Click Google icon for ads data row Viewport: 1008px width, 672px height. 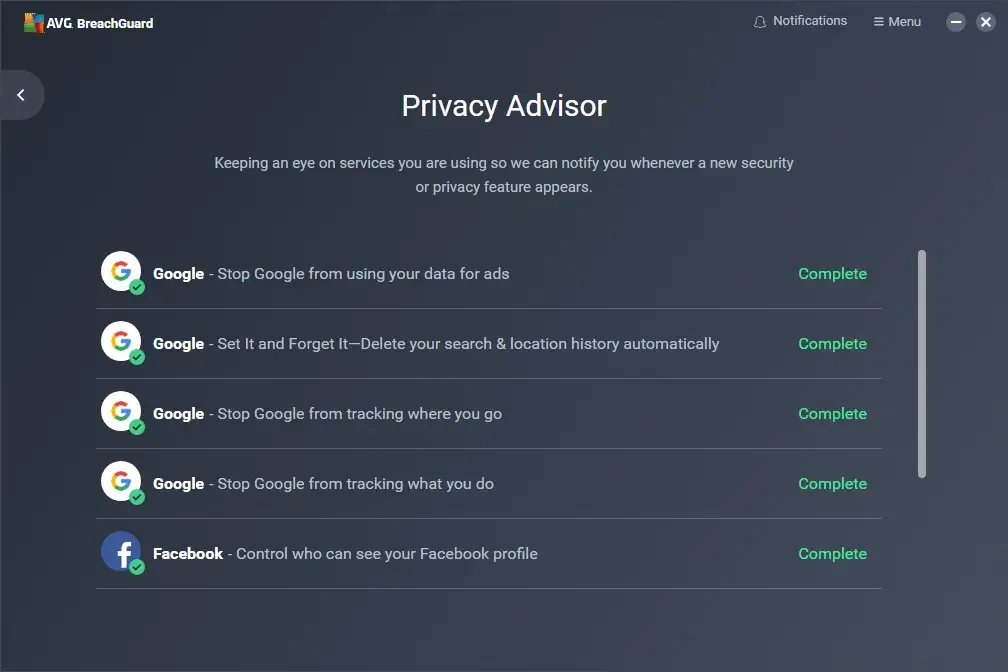pos(121,272)
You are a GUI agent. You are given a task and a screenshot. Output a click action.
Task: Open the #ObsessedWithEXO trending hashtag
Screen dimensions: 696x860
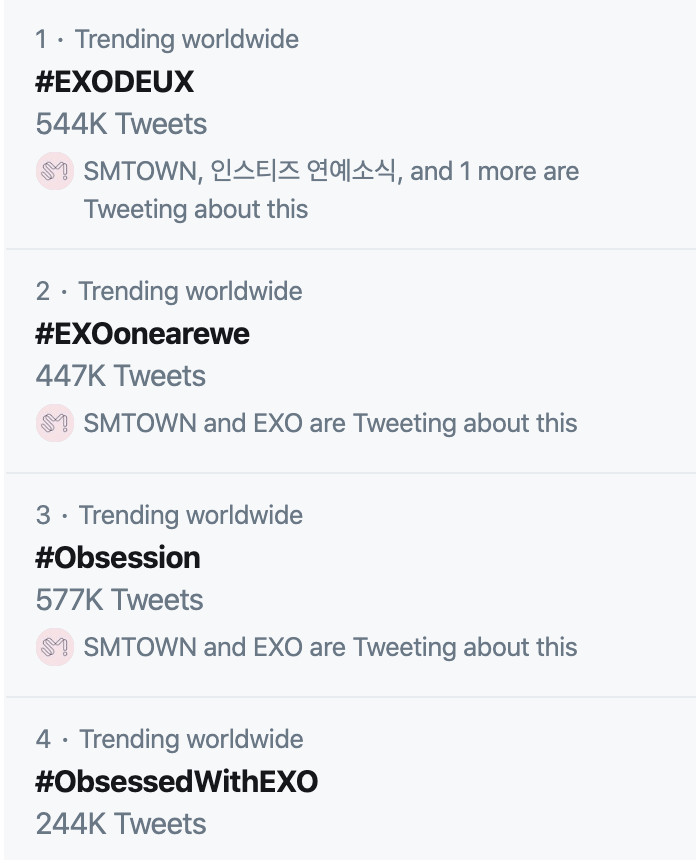point(177,782)
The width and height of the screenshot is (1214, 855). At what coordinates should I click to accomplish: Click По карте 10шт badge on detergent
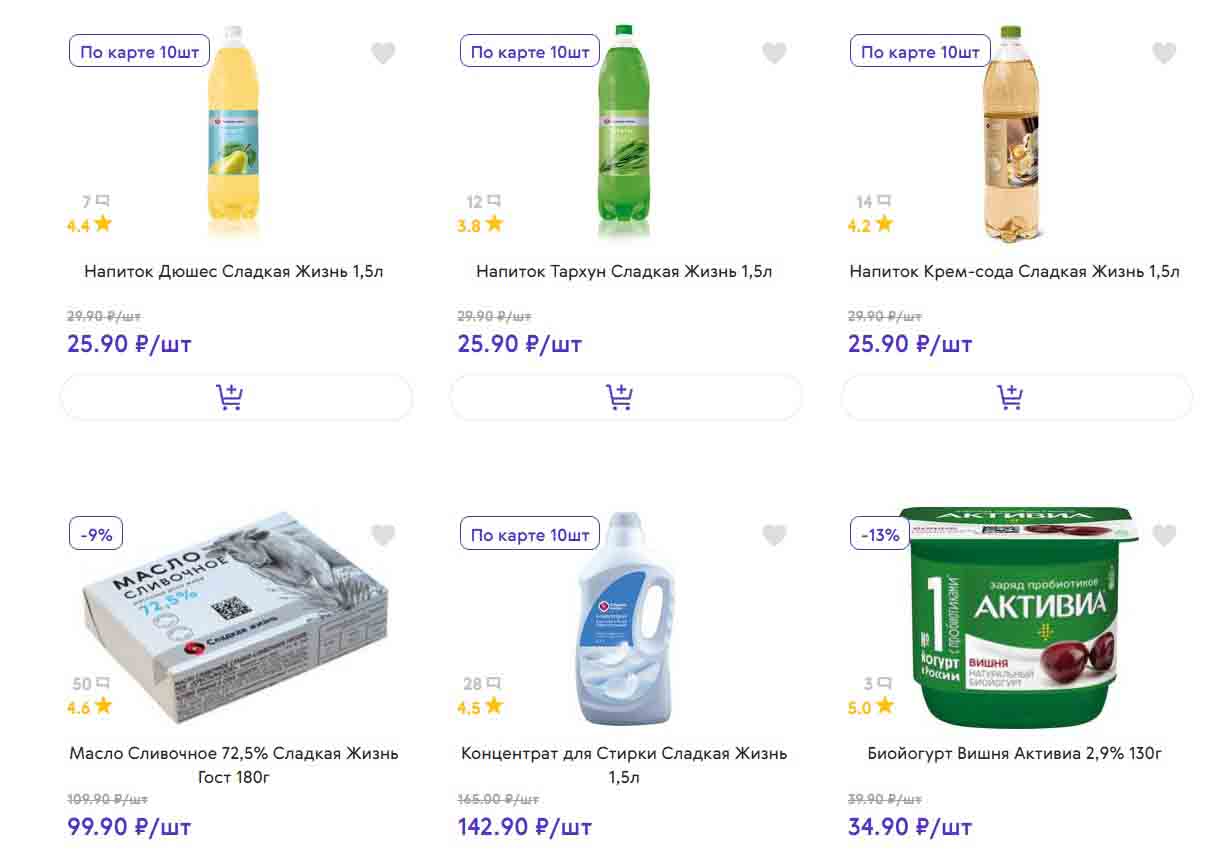coord(530,535)
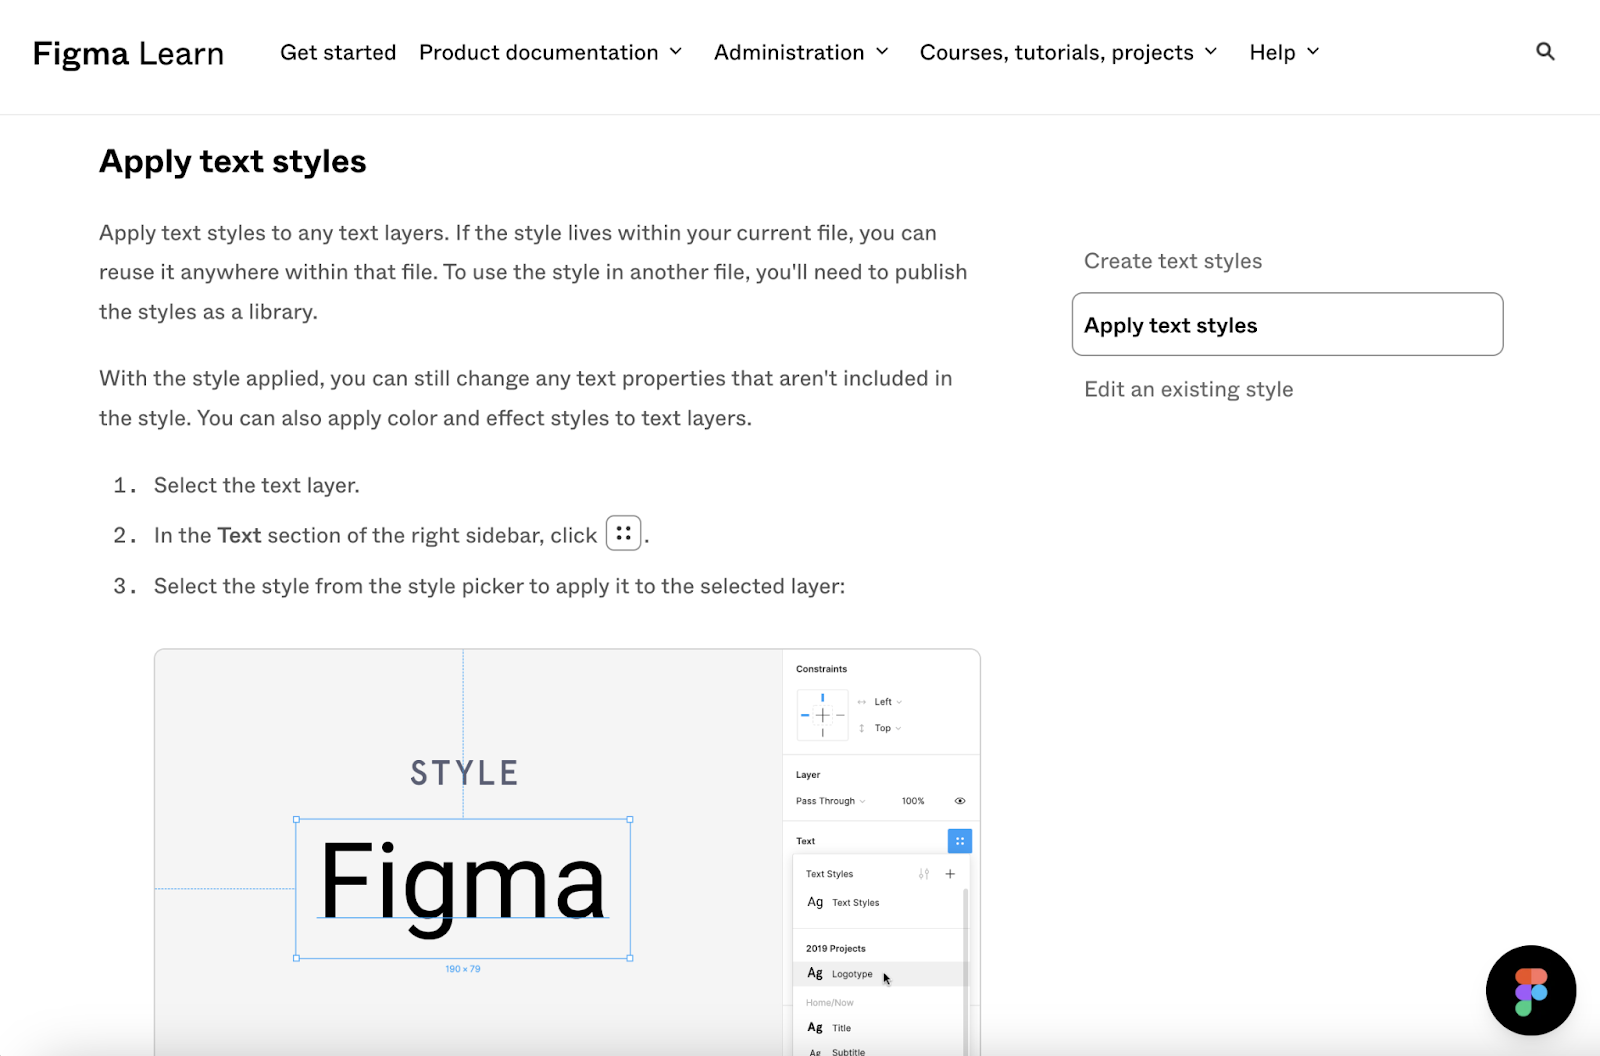
Task: Click the constraints crosshair diagram
Action: 822,715
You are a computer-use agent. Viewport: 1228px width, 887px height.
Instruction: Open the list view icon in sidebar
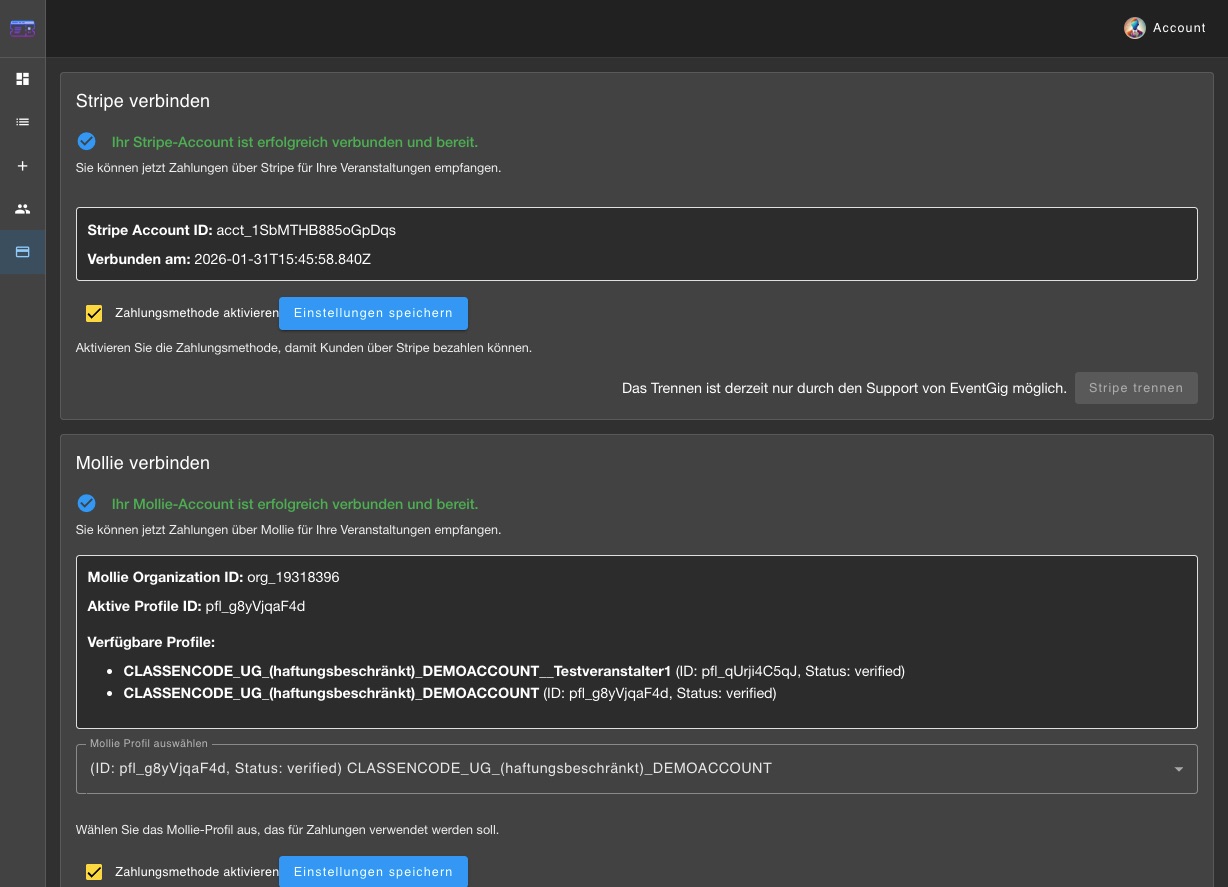(22, 122)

□ □ □ □ □ □ □

◆ Task to carry out ◆
Omit the pictures and write out exactly the lines from the one containing "You are a computer-use" through the last line of the material.

◆ Exercise output ◆
You are a computer-use agent. Viewport: 1228px width, 887px height.
Instruction: Open the list view icon in sidebar
(22, 122)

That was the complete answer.